I love old Texans explaining how things are going to go down. Legendary poker champion Doyle Brunson took to Twitter on Friday, telling his 400,000-plus followers that he was the likely target of an armed robbery. He then tweeted how he would handle the situation.
Ragnar (or whoever knows) ...
Please explain to us the difference between a bump stock and a "real" full auto.
(Aside from the obvious fact that it would take a large number of rounds to bring down big game such as Rosie O'Donnell.)
The bump-stock attachment uses the rifle's recoil to help trigger additional fire.

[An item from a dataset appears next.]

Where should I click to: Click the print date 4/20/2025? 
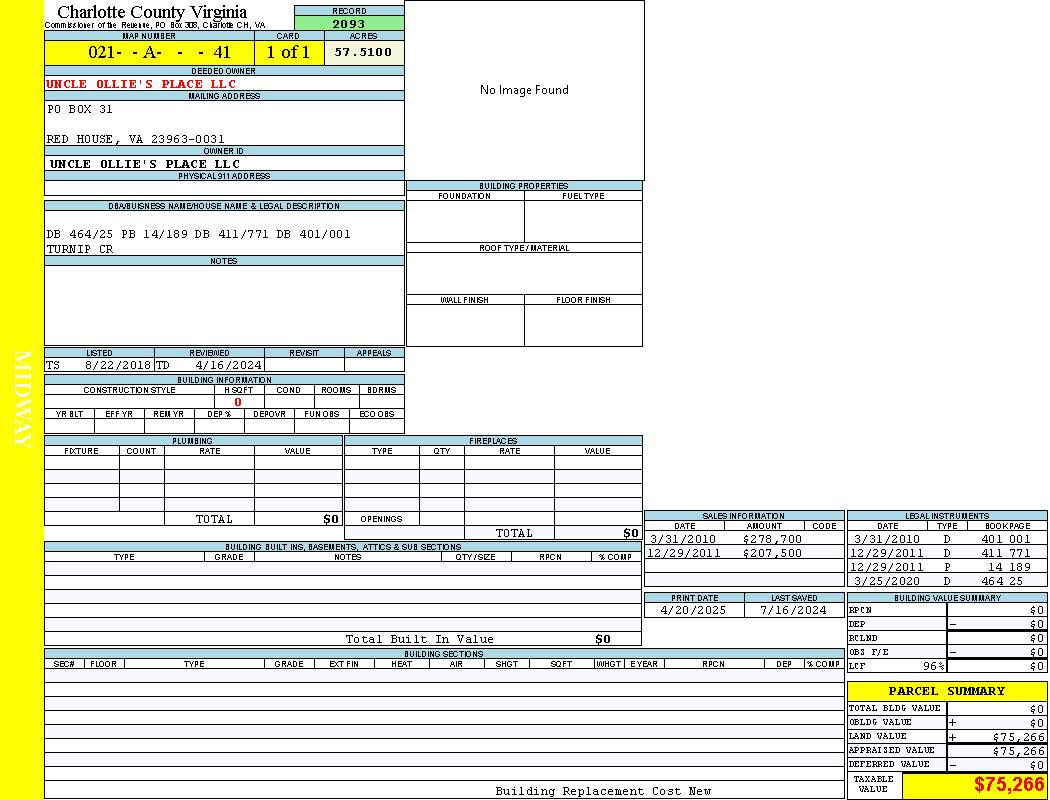coord(694,610)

Basically, the recoil pushes the rifle back, while your finger remains in place. Then, it kinda bounces off your shoulder and back into the trigger finger, causing the next round to be fired.

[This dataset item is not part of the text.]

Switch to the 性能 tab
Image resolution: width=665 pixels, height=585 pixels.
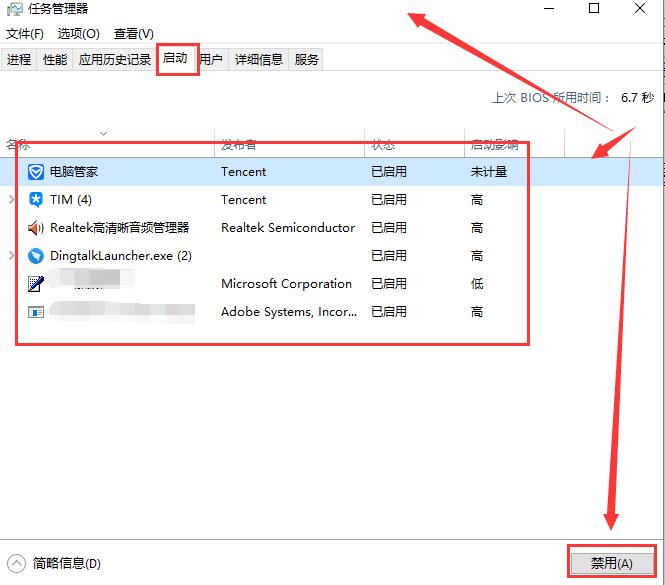pyautogui.click(x=55, y=60)
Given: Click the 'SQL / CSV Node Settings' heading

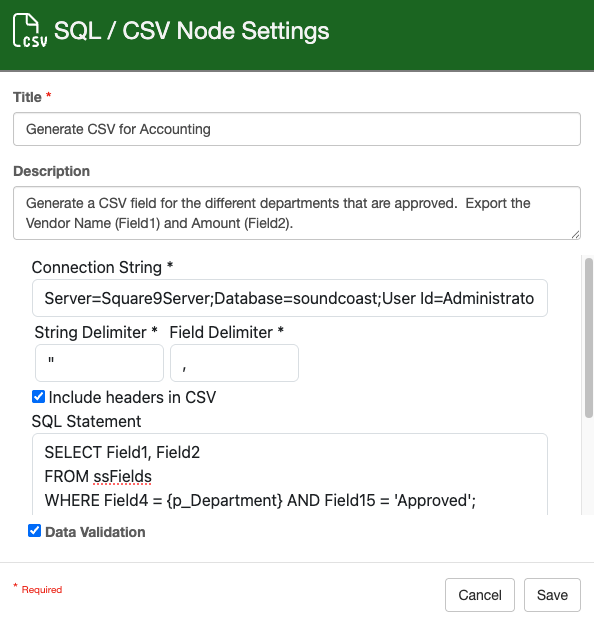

Full auto has the rounds fed in sidewise, fed in a controlled fashion from a belt or the like.
Full auto has the rounds fed in sidewise, fed in a controlled fashion
from a belt or the like.
Not necessarily. Could be magazine-fed. Full-auto uses some of the compressed gas from firing to actuate the triggering mechanism to fire the next round.
fleeb is correct - a bump stock uses the recoil from the weapon (along with properly holding the forestock) to "bump" against your finger while it's resting on the trigger. Nearly any semi-auto rifle can be made to bump fire, even without a special stock.
Here's an example of bump firing without a special stock:
It's very innacurate, but does hurl a lot of lead down range quickly.
As LS pointed out, fleeb was incorrect about full-autos feeding sideways.
While many machine guns do in fact feed this way usually via a belt and not a managazine, it's not a requirement for full-auto fire.
Where LS is wrong is about the use of extracting some the spent gases to operate the trigger mechanism. One, not all semi or full autos use gas, some are fully recoil operated.
Two there are extra pieces in the weapon that will hold the hammer back until the bolt has returned to battery and then releases the hammer again.
Some less advanced designs, like the Uzi or the Sten work a little different, but that's the general idea.
This means that the effort to ban bump stocks is going to make every wacko interested in learning how to bump fire without one.
Sounds like it takes a lot of skill, esp. with a pistol.
I suppose I should have said that the firearm is designed with the idea of automatically firing rounds when fully-automatic... the -how- behind that varies. I was thinking of the ones I worked with in the army.
Even the M16 rifles are semi-automatic, in that they're designed for bursts of automatic fire, but not full-out automatic. You still have to have a certain measure of skill, though, with fully-automatic, or you'll heat up the barrel enough to cause it to melt and possibly blow your face off if the bullet bounces off the warped barrel.
Or, so I recall.
And, yeah, I'd think that bump-stock approach would require a certain measure of practice to keep everything under countrol.
The M16A1 was as well. Maybe you used ther M16A2 which was a tri-burst instead of full-auto?
FTN. How can you spray-and-pray with only three rounds?
Yes, it was indeed an M16A2, with the tri-burst.